What might be dismissed as throwaway or flippant here is actually sublime: Froshaug’s self-portrait not only itemises his work, it embodies it. All the melancholy, bitterness, isolation and practicality which informed the work are embedded in its rhetoric, which manages to laugh at itself as well as criticise others. It carries the modest, convincing weight of jocuseriousness, abbreviating life while resisting one-dimensional classification. Like Beckett's one-liner, the text is generous and expansive, and like all the examples followed here, plausible because it is human, pushing for uncharted territory guided by the subject matter’s particular idiosyncrasies. Propelled by this momentum—what Paul Elliman has referred to as “the breath of life”—these biographies have assumed distinct personalities of their own. 


N.B. Any resemblance to persons fictional or living in this work is purely coincidental.

*



Féminin Image Public, or Biography Limited


The cover girl is Sue Lyon who played the title role in Kubrick’s adaptation of Nabokov’s Lolita. Someone has punched holes in the transparency, leaving three dots to censor the excessiveness of an inappropriately erotic mouth.

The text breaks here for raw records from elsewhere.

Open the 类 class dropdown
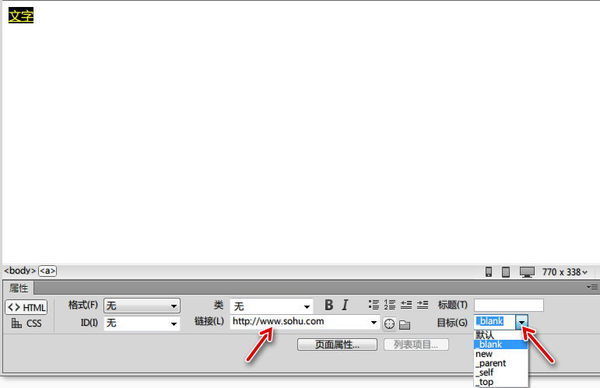This screenshot has height=388, width=600. point(271,306)
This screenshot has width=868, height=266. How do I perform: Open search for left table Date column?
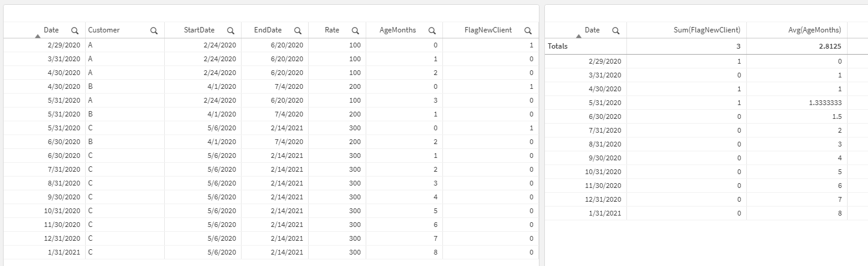74,30
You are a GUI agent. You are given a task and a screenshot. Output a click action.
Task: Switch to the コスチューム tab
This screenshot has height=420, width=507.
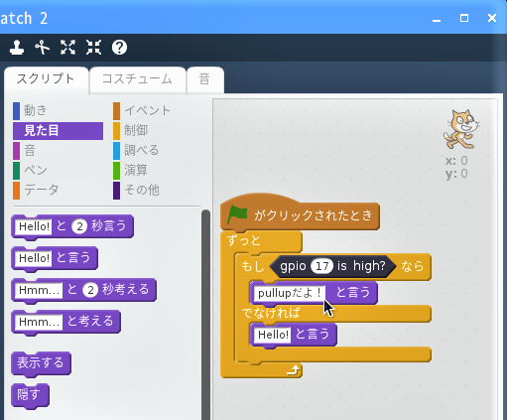pos(137,79)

Biography Féminin, or Publicity Limited


Someone with an interest in Lolita stole this image of the actress who played her from a celebrity photo agency, thinking herself justified on account of its having been rendered useless by the hole punch which was clearly employed with the intention of saving her future embarrassment. Besides it wouldn't be of use to any of the stupid magazines like People and Hello that the agency was in the business of selling images to.

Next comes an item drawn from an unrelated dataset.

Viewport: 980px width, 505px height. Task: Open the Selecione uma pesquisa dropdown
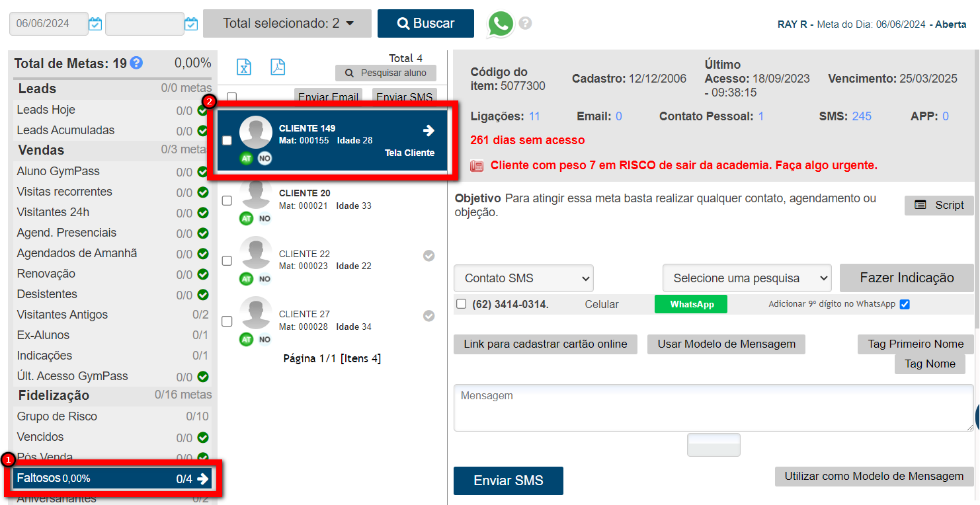746,278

Féminin Biography, or Bio Not Yet Graphed


A woman writer, not to say a feminine one, promised Dot Dot Dot a text that would fit snugly under this heading. She didn't commit sufficiently to writing the piece, incidentally giving higher, if undeserved, priority to texts promised to periodicals of larger circulation. She did, though – in lieu of the essay intended to argue for a renewed interest in biographical aspects of strong women – supply Stuart Bailey with the image used on the cover because she thought it was “perfect for him.”